# Форум на русском языке  > Помогите!  >  Вирусы в браузерах

## nickolay2i

Здравствуйте. При запуске браузера, автоматически открываются страницы типа lightcoffee.ru, http://goinf.ru/
Помогите удалить пожалуйста.
Спасибо!

----------

Надоело быть жертвой? Стань профи по информационной безопасности, получай самую свежую информацию об угрозах и средствах защиты от ведущего российского аналитического центра Anti-Malware.ru:

----------


## Info_bot

Уважаемый(ая) *nickolay2i*, спасибо за обращение на наш форум! 

 Помощь в лечении комьютера на VirusInfo.Info оказывается абсолютно бесплатно. Хелперы, в самое ближайшее время, ответят на Ваш запрос. Для оказания помощи необходимо предоставить логи сканирования утилитами АВЗ и HiJackThis, подробнее можно прочитать в правилах оформления запроса о помощи.

 Если наш сайт окажется полезен Вам и у Вас будет такая возможность - пожалуйста поддержите проект.

----------


## thyrex

Сделайте такой лог

----------


## nickolay2i

Здравствуйте. Вот лог, который вы сказали сделать.

----------


## thyrex

> C:\Documents and Settings\nickolay2i\Application Data\Microsoft\Internet Explorer\Quick Launch\Google Chrome.lnk [C:\Documents and Settings\nickolay2i\Local Settings\Application Data\Google\Chrome\Application\chrome.exe "http://lightcoffee.ru" ]

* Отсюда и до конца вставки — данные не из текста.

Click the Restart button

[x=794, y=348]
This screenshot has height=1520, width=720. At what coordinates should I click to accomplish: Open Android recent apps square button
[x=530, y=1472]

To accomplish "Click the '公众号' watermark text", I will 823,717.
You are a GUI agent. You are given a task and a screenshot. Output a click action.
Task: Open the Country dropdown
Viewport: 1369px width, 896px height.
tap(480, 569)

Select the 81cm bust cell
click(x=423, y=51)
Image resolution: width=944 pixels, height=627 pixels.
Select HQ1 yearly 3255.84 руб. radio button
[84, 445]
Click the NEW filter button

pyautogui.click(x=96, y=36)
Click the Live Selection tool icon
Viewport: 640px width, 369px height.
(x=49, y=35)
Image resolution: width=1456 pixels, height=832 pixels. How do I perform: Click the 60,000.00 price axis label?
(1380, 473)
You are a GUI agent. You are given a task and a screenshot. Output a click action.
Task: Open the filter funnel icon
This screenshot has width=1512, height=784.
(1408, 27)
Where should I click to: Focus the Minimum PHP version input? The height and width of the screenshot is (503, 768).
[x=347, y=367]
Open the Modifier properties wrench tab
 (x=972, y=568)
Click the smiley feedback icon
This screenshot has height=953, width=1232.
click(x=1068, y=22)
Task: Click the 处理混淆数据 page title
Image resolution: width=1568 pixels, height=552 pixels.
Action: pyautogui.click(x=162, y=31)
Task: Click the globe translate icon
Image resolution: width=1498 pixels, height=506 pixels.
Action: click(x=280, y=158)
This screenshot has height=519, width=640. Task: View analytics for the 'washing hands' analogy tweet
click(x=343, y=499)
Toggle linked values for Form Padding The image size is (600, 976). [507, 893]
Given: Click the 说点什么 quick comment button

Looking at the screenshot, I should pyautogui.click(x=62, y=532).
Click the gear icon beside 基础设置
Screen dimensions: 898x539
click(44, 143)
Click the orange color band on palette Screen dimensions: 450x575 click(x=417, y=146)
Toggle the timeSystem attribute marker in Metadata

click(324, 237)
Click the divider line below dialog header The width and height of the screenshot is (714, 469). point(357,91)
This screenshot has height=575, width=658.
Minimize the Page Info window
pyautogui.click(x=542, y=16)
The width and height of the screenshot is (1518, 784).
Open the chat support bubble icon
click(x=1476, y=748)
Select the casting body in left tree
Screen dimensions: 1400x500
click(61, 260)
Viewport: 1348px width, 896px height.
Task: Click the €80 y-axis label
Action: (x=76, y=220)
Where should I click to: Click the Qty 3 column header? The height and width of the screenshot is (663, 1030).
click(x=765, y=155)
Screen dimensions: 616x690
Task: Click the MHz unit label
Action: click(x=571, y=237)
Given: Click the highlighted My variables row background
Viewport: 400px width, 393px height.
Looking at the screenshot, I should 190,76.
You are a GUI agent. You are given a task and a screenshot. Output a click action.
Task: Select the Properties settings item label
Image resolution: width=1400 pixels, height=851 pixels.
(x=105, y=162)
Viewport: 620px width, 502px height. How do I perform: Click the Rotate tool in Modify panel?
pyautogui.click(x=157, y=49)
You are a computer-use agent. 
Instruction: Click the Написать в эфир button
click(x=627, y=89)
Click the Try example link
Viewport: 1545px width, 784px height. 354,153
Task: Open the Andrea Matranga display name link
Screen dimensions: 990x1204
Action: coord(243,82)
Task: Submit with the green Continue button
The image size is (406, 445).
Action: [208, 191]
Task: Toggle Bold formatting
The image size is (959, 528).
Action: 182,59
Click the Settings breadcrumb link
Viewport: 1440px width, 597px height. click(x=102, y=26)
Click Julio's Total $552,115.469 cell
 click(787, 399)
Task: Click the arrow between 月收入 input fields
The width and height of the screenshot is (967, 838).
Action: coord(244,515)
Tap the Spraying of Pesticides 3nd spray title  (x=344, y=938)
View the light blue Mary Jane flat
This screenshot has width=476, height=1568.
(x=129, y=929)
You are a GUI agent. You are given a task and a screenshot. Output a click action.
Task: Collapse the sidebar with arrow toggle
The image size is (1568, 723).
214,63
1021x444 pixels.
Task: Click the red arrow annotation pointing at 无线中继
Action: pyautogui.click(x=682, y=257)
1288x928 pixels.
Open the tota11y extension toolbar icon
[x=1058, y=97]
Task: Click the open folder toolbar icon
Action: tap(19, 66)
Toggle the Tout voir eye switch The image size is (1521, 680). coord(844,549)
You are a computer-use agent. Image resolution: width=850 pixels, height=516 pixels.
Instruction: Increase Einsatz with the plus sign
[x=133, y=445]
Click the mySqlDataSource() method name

Исправляйте этот ярлык, удалив в нем лишний "хвост"

----------


## nickolay2i

Как это сделать? Что-то у меня не получается.

----------


## thyrex

Свойства ярлыка откройте и следуйте в поле Объект

----------


## nickolay2i

Это понятно. Я удаляю хвост, но система пишет: "Имя конечного файла задано не правильно".

----------


## thyrex

Удаляете только  


> "http://lightcoffee.ru"


 ?

----------


## nickolay2i

Ну да, этот хвост и удаляю

----------


## thyrex

Просто пересоздайте ярлык

----------